### HOW TO COMPLETE THIS TASK
In your reply, write out the records exactly, each line intact.

Dataset entries

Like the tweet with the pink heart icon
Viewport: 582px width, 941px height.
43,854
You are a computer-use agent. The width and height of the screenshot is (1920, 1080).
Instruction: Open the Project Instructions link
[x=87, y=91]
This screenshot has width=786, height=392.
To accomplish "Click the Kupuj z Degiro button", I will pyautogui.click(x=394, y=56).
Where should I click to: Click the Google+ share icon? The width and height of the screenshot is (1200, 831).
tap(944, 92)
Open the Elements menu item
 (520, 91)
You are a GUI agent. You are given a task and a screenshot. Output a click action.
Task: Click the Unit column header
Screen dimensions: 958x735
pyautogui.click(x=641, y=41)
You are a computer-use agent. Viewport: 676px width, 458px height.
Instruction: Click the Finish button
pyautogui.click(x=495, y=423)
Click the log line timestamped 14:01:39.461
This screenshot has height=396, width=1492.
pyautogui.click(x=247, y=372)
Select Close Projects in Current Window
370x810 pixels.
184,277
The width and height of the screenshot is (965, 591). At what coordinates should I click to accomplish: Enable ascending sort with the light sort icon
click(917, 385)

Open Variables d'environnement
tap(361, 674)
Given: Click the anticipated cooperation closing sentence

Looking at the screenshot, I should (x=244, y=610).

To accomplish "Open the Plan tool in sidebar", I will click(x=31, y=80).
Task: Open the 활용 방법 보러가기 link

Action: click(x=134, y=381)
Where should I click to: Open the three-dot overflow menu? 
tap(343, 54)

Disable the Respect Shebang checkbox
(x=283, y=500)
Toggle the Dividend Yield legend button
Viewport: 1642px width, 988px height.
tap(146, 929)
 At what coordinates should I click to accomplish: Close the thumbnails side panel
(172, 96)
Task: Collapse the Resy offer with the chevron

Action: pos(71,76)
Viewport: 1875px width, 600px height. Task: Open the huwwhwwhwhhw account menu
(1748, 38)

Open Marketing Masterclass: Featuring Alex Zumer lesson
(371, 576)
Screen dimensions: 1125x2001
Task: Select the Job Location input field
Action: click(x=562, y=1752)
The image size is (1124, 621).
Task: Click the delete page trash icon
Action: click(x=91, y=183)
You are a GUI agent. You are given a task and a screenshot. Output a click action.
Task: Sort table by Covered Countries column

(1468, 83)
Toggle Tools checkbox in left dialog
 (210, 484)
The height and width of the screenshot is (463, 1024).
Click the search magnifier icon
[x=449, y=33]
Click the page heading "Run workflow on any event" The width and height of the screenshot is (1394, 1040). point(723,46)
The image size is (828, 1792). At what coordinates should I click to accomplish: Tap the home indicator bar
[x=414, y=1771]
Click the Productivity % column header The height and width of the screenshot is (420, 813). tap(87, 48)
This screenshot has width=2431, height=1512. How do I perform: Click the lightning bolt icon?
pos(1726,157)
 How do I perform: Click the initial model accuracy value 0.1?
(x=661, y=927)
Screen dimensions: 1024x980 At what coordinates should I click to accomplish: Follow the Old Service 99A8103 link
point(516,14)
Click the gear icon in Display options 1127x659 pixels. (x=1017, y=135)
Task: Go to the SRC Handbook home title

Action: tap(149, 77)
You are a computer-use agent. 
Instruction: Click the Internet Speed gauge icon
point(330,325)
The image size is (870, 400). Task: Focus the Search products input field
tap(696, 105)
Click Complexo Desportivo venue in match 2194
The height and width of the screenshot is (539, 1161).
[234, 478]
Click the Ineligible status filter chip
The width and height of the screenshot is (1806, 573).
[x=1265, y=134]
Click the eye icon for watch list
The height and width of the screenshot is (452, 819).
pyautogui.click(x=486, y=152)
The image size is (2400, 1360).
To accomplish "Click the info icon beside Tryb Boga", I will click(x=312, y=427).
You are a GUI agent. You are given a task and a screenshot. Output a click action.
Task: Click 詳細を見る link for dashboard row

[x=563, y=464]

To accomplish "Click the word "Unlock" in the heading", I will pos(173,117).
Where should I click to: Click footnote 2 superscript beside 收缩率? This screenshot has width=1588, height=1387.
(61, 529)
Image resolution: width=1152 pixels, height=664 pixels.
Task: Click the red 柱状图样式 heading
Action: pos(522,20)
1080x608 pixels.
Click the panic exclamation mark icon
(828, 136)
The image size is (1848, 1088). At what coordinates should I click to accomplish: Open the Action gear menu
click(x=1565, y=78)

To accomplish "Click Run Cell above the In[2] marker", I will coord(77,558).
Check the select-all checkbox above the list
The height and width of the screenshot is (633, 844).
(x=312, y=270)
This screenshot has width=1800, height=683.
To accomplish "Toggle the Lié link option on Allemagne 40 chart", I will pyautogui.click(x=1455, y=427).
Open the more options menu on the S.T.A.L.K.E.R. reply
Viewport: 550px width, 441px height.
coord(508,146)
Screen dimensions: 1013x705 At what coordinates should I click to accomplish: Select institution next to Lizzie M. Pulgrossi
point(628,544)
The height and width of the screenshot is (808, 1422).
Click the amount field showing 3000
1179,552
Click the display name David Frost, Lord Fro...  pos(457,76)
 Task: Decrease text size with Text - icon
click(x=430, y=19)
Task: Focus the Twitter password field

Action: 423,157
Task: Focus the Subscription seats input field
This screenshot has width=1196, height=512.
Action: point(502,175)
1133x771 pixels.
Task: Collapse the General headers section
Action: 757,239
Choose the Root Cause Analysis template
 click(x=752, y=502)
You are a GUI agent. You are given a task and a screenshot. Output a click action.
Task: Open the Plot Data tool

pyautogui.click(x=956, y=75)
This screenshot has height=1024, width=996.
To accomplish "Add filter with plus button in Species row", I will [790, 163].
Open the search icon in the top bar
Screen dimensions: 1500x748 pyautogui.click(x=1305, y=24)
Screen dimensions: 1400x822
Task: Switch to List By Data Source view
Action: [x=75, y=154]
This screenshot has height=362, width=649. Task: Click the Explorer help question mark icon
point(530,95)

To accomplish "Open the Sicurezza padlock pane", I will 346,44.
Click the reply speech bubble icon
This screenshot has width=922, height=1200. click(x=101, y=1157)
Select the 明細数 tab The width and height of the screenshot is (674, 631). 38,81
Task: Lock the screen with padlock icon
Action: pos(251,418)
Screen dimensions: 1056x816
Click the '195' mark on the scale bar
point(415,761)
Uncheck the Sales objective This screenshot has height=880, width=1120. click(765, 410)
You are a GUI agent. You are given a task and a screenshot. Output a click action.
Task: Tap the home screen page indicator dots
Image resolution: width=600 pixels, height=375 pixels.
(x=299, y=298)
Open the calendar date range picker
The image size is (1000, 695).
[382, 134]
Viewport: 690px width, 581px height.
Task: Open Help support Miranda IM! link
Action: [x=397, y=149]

### FINAL ANSWER
Like the tweet with the pink heart icon
Viewport: 582px width, 941px height.
43,854
You are a computer-use agent. The width and height of the screenshot is (1920, 1080).
Instruction: Open the Project Instructions link
[x=87, y=91]
This screenshot has width=786, height=392.
To accomplish "Click the Kupuj z Degiro button", I will pyautogui.click(x=394, y=56).
Where should I click to: Click the Google+ share icon? The width and height of the screenshot is (1200, 831).
tap(944, 92)
Open the Elements menu item
 (520, 91)
You are a GUI agent. You are given a task and a screenshot. Output a click action.
Task: Click the Unit column header
Screen dimensions: 958x735
pyautogui.click(x=641, y=41)
You are a computer-use agent. Viewport: 676px width, 458px height.
Instruction: Click the Finish button
pyautogui.click(x=495, y=423)
Click the log line timestamped 14:01:39.461
This screenshot has height=396, width=1492.
pyautogui.click(x=247, y=372)
Select Close Projects in Current Window
370x810 pixels.
184,277
The width and height of the screenshot is (965, 591). At what coordinates should I click to accomplish: Enable ascending sort with the light sort icon
click(917, 385)

Open Variables d'environnement
tap(361, 674)
Given: Click the anticipated cooperation closing sentence

Looking at the screenshot, I should (x=244, y=610).

To accomplish "Open the Plan tool in sidebar", I will click(x=31, y=80).
Task: Open the 활용 방법 보러가기 link

Action: click(x=134, y=381)
Where should I click to: Open the three-dot overflow menu? 
tap(343, 54)

Disable the Respect Shebang checkbox
(x=283, y=500)
Toggle the Dividend Yield legend button
Viewport: 1642px width, 988px height.
tap(146, 929)
 At what coordinates should I click to accomplish: Close the thumbnails side panel
(172, 96)
Task: Collapse the Resy offer with the chevron

Action: pos(71,76)
Viewport: 1875px width, 600px height. Task: Open the huwwhwwhwhhw account menu
(1748, 38)

Open Marketing Masterclass: Featuring Alex Zumer lesson
(371, 576)
Screen dimensions: 1125x2001
Task: Select the Job Location input field
Action: click(x=562, y=1752)
The image size is (1124, 621).
Task: Click the delete page trash icon
Action: click(x=91, y=183)
You are a GUI agent. You are given a task and a screenshot. Output a click action.
Task: Sort table by Covered Countries column

(1468, 83)
Toggle Tools checkbox in left dialog
 (210, 484)
The height and width of the screenshot is (463, 1024).
Click the search magnifier icon
[x=449, y=33]
Click the page heading "Run workflow on any event" The width and height of the screenshot is (1394, 1040). point(723,46)
The image size is (828, 1792). At what coordinates should I click to accomplish: Tap the home indicator bar
[x=414, y=1771]
Click the Productivity % column header The height and width of the screenshot is (420, 813). tap(87, 48)
This screenshot has width=2431, height=1512. How do I perform: Click the lightning bolt icon?
pos(1726,157)
 How do I perform: Click the initial model accuracy value 0.1?
(x=661, y=927)
Screen dimensions: 1024x980 At what coordinates should I click to accomplish: Follow the Old Service 99A8103 link
point(516,14)
Click the gear icon in Display options 1127x659 pixels. (x=1017, y=135)
Task: Go to the SRC Handbook home title

Action: tap(149, 77)
You are a computer-use agent. 
Instruction: Click the Internet Speed gauge icon
point(330,325)
The image size is (870, 400). Task: Focus the Search products input field
tap(696, 105)
Click Complexo Desportivo venue in match 2194
The height and width of the screenshot is (539, 1161).
[234, 478]
Click the Ineligible status filter chip
The width and height of the screenshot is (1806, 573).
[x=1265, y=134]
Click the eye icon for watch list
The height and width of the screenshot is (452, 819).
pyautogui.click(x=486, y=152)
The image size is (2400, 1360).
To accomplish "Click the info icon beside Tryb Boga", I will click(x=312, y=427).
You are a GUI agent. You are given a task and a screenshot. Output a click action.
Task: Click 詳細を見る link for dashboard row

[x=563, y=464]

To accomplish "Click the word "Unlock" in the heading", I will pos(173,117).
Where should I click to: Click footnote 2 superscript beside 收缩率? This screenshot has width=1588, height=1387.
(61, 529)
Image resolution: width=1152 pixels, height=664 pixels.
Task: Click the red 柱状图样式 heading
Action: pos(522,20)
1080x608 pixels.
Click the panic exclamation mark icon
(828, 136)
The image size is (1848, 1088). At what coordinates should I click to accomplish: Open the Action gear menu
click(x=1565, y=78)

To accomplish "Click Run Cell above the In[2] marker", I will coord(77,558).
Check the select-all checkbox above the list
The height and width of the screenshot is (633, 844).
(x=312, y=270)
This screenshot has width=1800, height=683.
To accomplish "Toggle the Lié link option on Allemagne 40 chart", I will pyautogui.click(x=1455, y=427).
Open the more options menu on the S.T.A.L.K.E.R. reply
Viewport: 550px width, 441px height.
coord(508,146)
Screen dimensions: 1013x705 At what coordinates should I click to accomplish: Select institution next to Lizzie M. Pulgrossi
point(628,544)
The height and width of the screenshot is (808, 1422).
Click the amount field showing 3000
1179,552
Click the display name David Frost, Lord Fro...  pos(457,76)
 Task: Decrease text size with Text - icon
click(x=430, y=19)
Task: Focus the Twitter password field

Action: 423,157
Task: Focus the Subscription seats input field
This screenshot has width=1196, height=512.
Action: point(502,175)
1133x771 pixels.
Task: Collapse the General headers section
Action: 757,239
Choose the Root Cause Analysis template
 click(x=752, y=502)
You are a GUI agent. You are given a task and a screenshot. Output a click action.
Task: Open the Plot Data tool

pyautogui.click(x=956, y=75)
This screenshot has height=1024, width=996.
To accomplish "Add filter with plus button in Species row", I will [790, 163].
Open the search icon in the top bar
Screen dimensions: 1500x748 pyautogui.click(x=1305, y=24)
Screen dimensions: 1400x822
Task: Switch to List By Data Source view
Action: [x=75, y=154]
This screenshot has height=362, width=649. Task: Click the Explorer help question mark icon
point(530,95)

To accomplish "Open the Sicurezza padlock pane", I will 346,44.
Click the reply speech bubble icon
This screenshot has width=922, height=1200. click(x=101, y=1157)
Select the 明細数 tab The width and height of the screenshot is (674, 631). 38,81
Task: Lock the screen with padlock icon
Action: pos(251,418)
Screen dimensions: 1056x816
Click the '195' mark on the scale bar
point(415,761)
Uncheck the Sales objective This screenshot has height=880, width=1120. click(765, 410)
You are a GUI agent. You are given a task and a screenshot. Output a click action.
Task: Tap the home screen page indicator dots
Image resolution: width=600 pixels, height=375 pixels.
(x=299, y=298)
Open the calendar date range picker
The image size is (1000, 695).
[382, 134]
Viewport: 690px width, 581px height.
Task: Open Help support Miranda IM! link
Action: [x=397, y=149]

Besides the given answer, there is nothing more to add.